Piton à expansion

objet servant de point d'ancrage

En escalade, un piton à expansion (aussi appelé spit[1], gollot[1], goujon, ou cheville) est un système d'ancrage permanent constitué d'une tige expansive, sur laquelle est généralement vissée une plaquette. Au sens strict, un piton a la forme d'une lame qui est coincée dans une fissure. Apparemment[évasif], là, on confond le mot piton avec celui de cheville. Une cheville à expansion Spit se coince dans le trou foré par percussion de la cheville sur son cône placé au fond de l'orifice. Le goujon, lui, fonctionne par vissage et expansion sur une forme oblongue, d'une collerette (en diamètre de vis de 8 mm pour la spéléologie), la cheville Spit se perce à 12 mm de diamètre sur 40 mm, et finition au tamponnoir pour obtenir un fond plat de façon que le cône ne s'enfonce pas dans le cône fait par la mèche de perforateur. La cheville HKD8[Quoi ?], Hilti, demande 35 mm de forage et possède un cône en son intérieur qu'il suffit de tamponner avec un outil idoine. Dans les trois techniques, le module de résistance dépendant du volume foré (diamètres respectivement de 12 mm (Spit), 10 mm (Hilti) et 8 mm pour les goujons) et de la profondeur, selon les caractéristiques de roches on obtient des résistances à l'ancrage très différentes. Le calcul de résistance peut se faire à partir du volume occupé par le système d'ancrage dans la roche : surface de forage et profondeur.

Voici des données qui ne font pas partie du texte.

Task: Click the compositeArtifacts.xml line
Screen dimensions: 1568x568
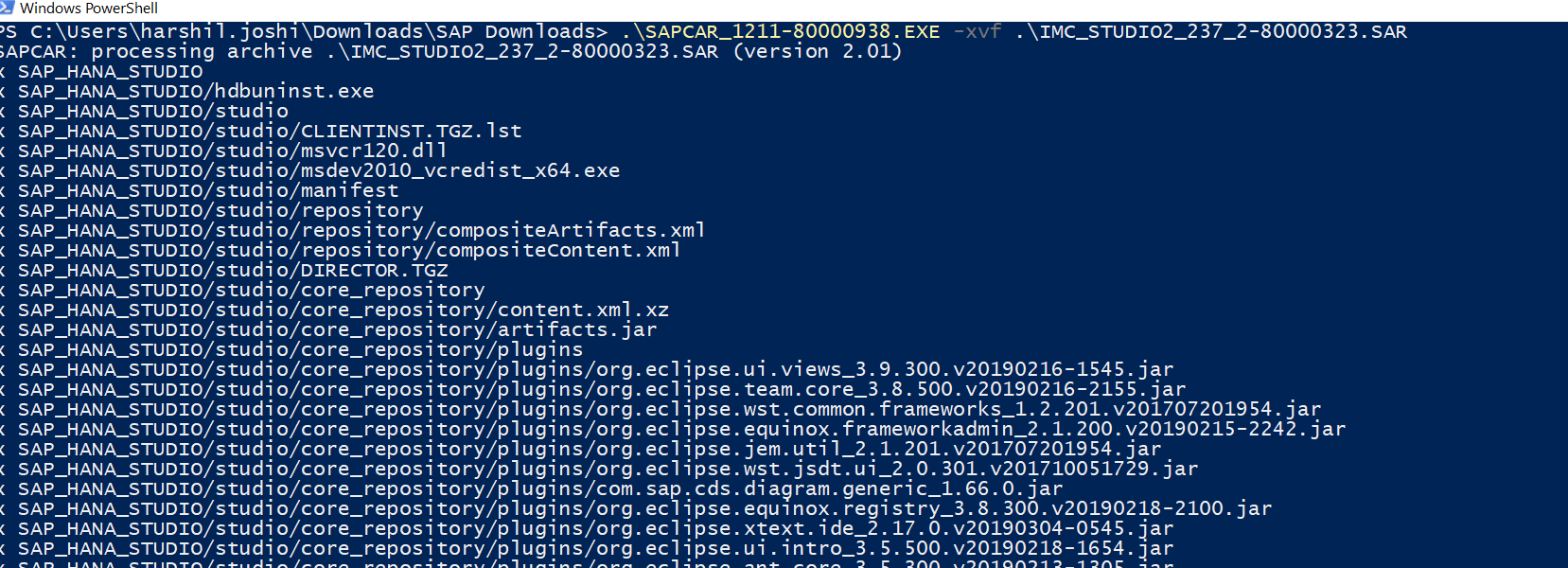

un piton à expansion dans la plaquette duquel est passé un mousqueton.

Avec un piton, on perce un trou ou un anneau pour un connecteur métallique, plus récemment pour des anneaux de cordelette PEhd (Dyneema) ; avec une cheville, une plaquette fait intermédiaire, sauf à utiliser une fixation de type ACE (cordelette dyneema, passé dans un système de maintien de la forme d'une rondelle prise dans une vis, 8 mm. en spéléologie ; dans le cas d'un ancrage de type goujon, l'ACE se suffit d'un écrou qui le maintient en contact avec celui-ci.

La tige est insérée dans un trou foré dans le rocher à l'aide d'un tamponnoir ou bien d'une perceuse à accumulateur, puis dilatée par insertion en force d'un cône métallique sur l'extrémité ou par vissage afin de la verrouiller par compression à l'intérieur du trou. On y visse ensuite la plaquette qui permet au grimpeur de passer le mousqueton ou la dégaine.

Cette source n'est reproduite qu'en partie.